* [Assigned task] Restate, word for word, the run of lines that starts at the line containing "Screen dimensions: 1528x784" and ends with the final line of the listing. Leave pictures out.
◇ ◇ ◇ ◇ ◇
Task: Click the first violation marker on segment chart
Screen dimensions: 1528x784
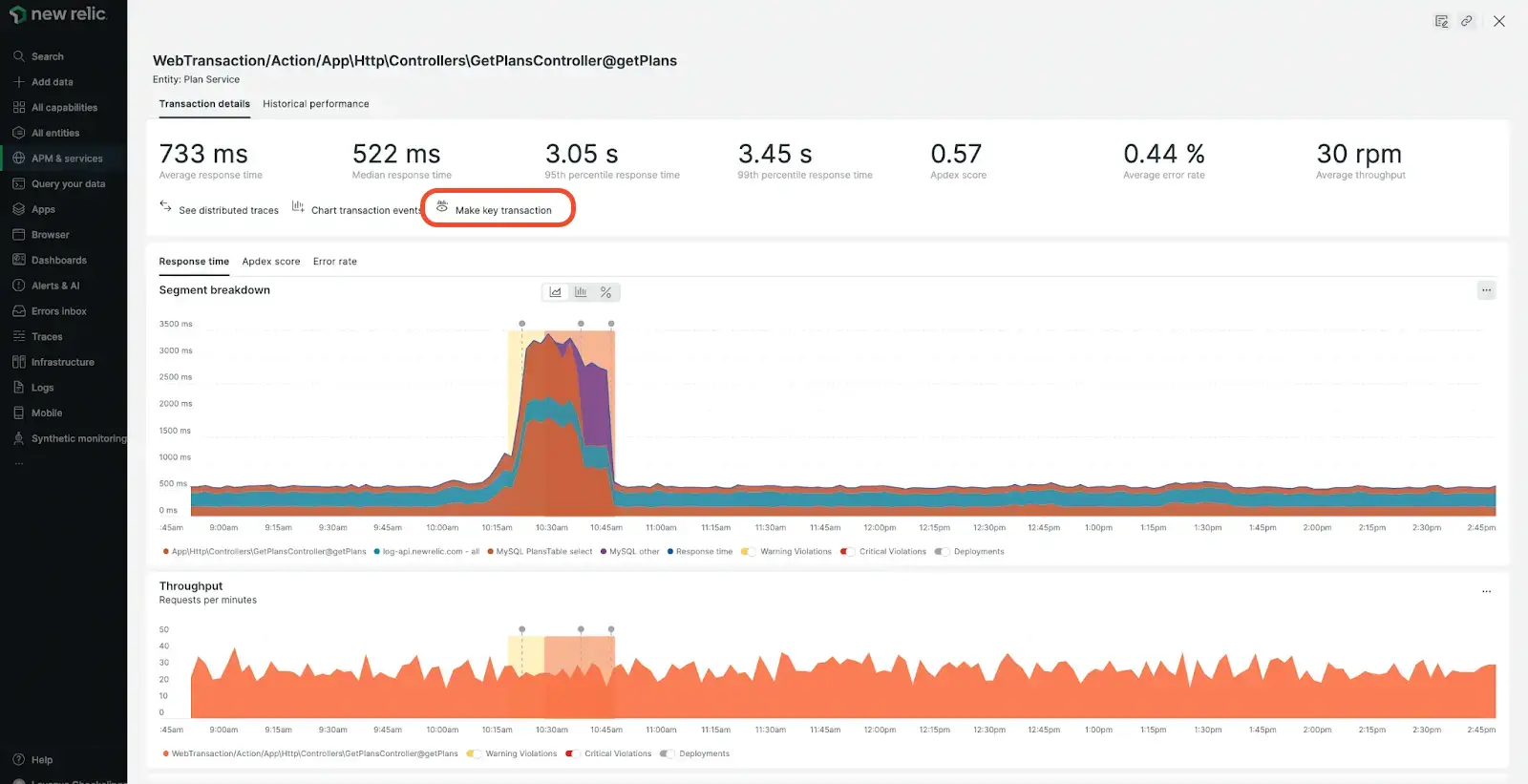Action: pyautogui.click(x=521, y=324)
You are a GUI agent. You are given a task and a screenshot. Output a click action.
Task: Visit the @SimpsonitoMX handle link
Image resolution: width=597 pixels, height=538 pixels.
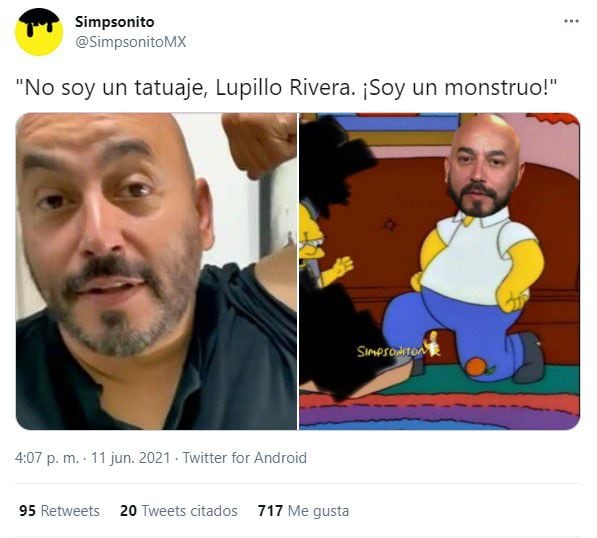pyautogui.click(x=131, y=42)
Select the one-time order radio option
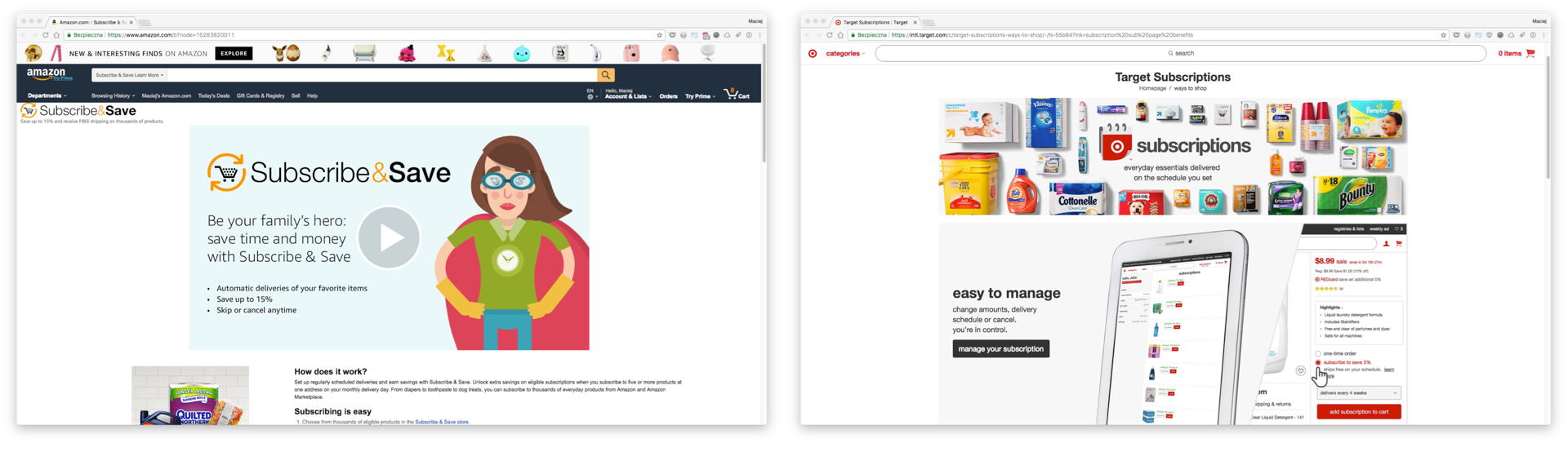This screenshot has width=1568, height=461. tap(1318, 354)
◇ ◇ ◇ ◇ ◇
* [Answer below]
Screen dimensions: 1528x784
Action: pyautogui.click(x=521, y=324)
You are a GUI agent. You are given a task and a screenshot. Output a click action.
Task: Visit the @SimpsonitoMX handle link
Image resolution: width=597 pixels, height=538 pixels.
pyautogui.click(x=131, y=42)
Select the one-time order radio option
This screenshot has width=1568, height=461. tap(1318, 354)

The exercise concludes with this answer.